I walked down a series of steps to the bottom of the falls.  One viewing platform was soaked because of the spray, so I contented myself with other viewing platforms which were plenty close enough.  I’d managed to avoid getting wet at Canyon St Anne today, I didn’t really want to get wet now.  The bridge at the base of the falls is a lot further away from the falls, but you get a different perspective of them, so I walked to the bridge and then back to the viewing platforms near the bottom of the falls.  Now it was time to haul back up all the steps to the top of the falls to get to my car.  By the time I got to my car I was really tired, but at least it was only a short drive back to Quebec City.

Montmorency Falls, the upper footbridge and series of staircases down the hillside
Montmorency Falls, the upper footbridge and series of staircases down the hillside

Unfortunately, trying to get to the hotel car park was a nightmare because of all the diversions because of the music festival going on there at the moment.  I was driving round in circles.  Eventually I spoke to a policeman, in French at first, since we were in the French speaking part of Canada and I needed this policeman’s help.  I thought it best to make some sort of effort in his first language.  Although I learnt French at school, I rarely visit France and my French these days is pretty bad.  The policeman could tell I was struggling and asked if I’d prefer to speak in English.  In relief I told him my problem and he let me know what to do to get to my hotel car park.

View from the footbridge at the top of the Falls
View from the footbridge at the top of the Falls

It was just coincidence I was in Quebec City while the music festival was on; I wasn’t there to attend any events.  The previous night I’d been to a jazz concert because the theatre was selling tickets at a reduced price as I walked past.  The concert was ghastly.  Calling it jazz should have been questioned by trade descriptions, because it wasn’t like any jazz I’d ever heard.  The couple sitting next to me lasted 3 numbers, I walked out at half time with no intention of returning and I wasn’t the only one.  There were only about 40 people in the audience, so it wasn’t like this musician could afford to lose members of the audience!  But you would have had to be a die hard fan to stay to the end, it really was just a horrible noise!

I decided not to risk any further musical events this evening, instead I was going to treat myself to some food and a cocktail at the bar in the famous Chateau Frontenac Hotel.  I didn’t manage to get a table right next to the window in the bar, but I could see out of the window. 

The iconic Chateau Frontenac Hotel in Quebec City where I enjoyed Penicillin in the bar in the evening
The iconic Chateau Frontenac Hotel in Quebec City where I enjoyed Penicillin in the bar in the evening

I looked at the cocktail menu and ordered a Penicillin which was made with Scotch, single malt, lemon juice, honey and ginger.  It seemed appropriate that I should be drinking a cocktail called Penicillin after the exercise on the Via Ferrata course, plus all the walking I’d done and the steps I’d climbed today.  I also ordered a cheese plate to enjoy with my Penicillin and relaxed in the surroundings of the opulent Chateau Frontenac bar with Quebec City lit up outside.  After my high intensity day I certainly needed a rest. 

I travelled to Quebec in early July 2018.

Canyon St Anne is located 42km away from Quebec City, an approximate 40 minute drive.

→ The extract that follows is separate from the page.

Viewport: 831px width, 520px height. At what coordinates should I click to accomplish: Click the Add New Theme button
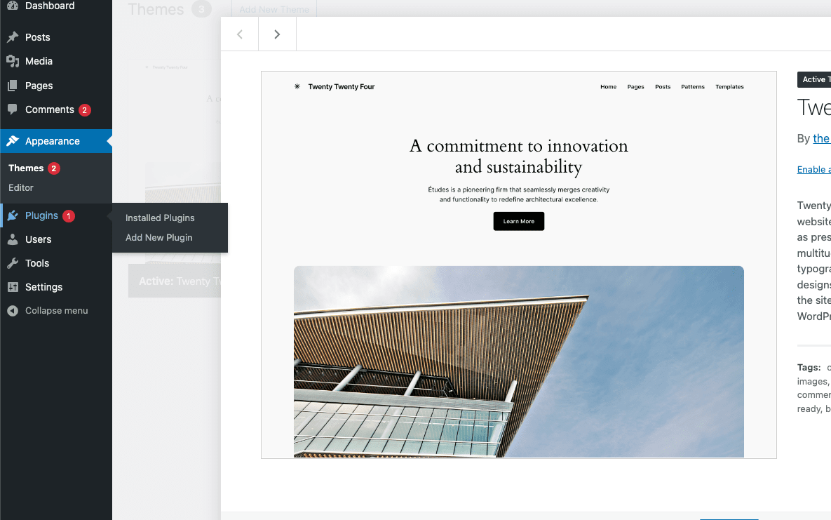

You can find details about Canyon St Anne on the website. Canyon St Anne is open from May until October. Entrance fee is $14 for adults and gives access to the hiking trails and bridges at the canyon. The Air Canyon costs an extra $15 per person.

The Via Ferrata trails at Canyon St Anne are operated by Projet Vertical. You can choose from several packages where you can do one course or combine routes. I did the Giant’s Pothole Course and Zipline which was one of the easiest Via Ferrata routes, taking the intermediate line at the fork. I also stayed dry. Prices start from $40 plus tax. It is best to book online in advance to guarantee a place.

The town of St Anne de Beaupré is located 33km from Quebec city, just a half hour drive away. There is a large basilica, several exterior chapels and the Way of the Cross walk in the town.

Montmorency Falls are a 15 minute drive from Quebec City. You can easily see the falls from the road, but for a better view you can stop and walk around. The Falls are accessible year round. There is a charge of around $12 for parking. There is also a cable car which is open all year. In addition there is a zipline and Via Ferrata courses at Montmorency Falls which are open from June to October. Details of all these can be found on the Montmorency Falls website.

Chateau Frontenac is one of the original Canadian Pacific Railway hotels. It is located in the heart of Quebec City and is currently part of the Fairmont Hotels group. You can stay at the hotel or simply have a meal in one of the restaurants or a drink in the bar.

I stayed at Unilofts Grand-Allée in the centre of Quebec City, approximately 10 minutes walk to the historic heart of the city. There is a charge for parking at the hotel.

Check out my posts about my other Canadian adventures.

North Cape Coastal Drive Part 1

North Cape Coastal Drive Part 2

Points East Coastal Drive

Charlottetown – Pocket Capital of Prince Edward Island

Cavendish and the Rotating House of North Rustico

Canada: Saint John River Valley

Canada: Magnetic Hill and Fundy National Park

Canada’s Medieval Castle

Read about other adrenaline fuelled adventures

Greenland: Viewing the Aurora Borealis by Snowmobile

Yorkshire: Gaping Gill Winch Meet

Germany: Paragliding in the Bavarian Alps

Canada: Cavendish and the Rotating House of North Rustico

A brief rest on the Robinsons Island walking circuit
A brief rest on the Robinsons Island walking circuit

Today was my last full day on Prince Edward Island and I had set it aside to explore the most popular part of Prince Edward Island National Park which incorporated Cavendish Beach and Green Gables. 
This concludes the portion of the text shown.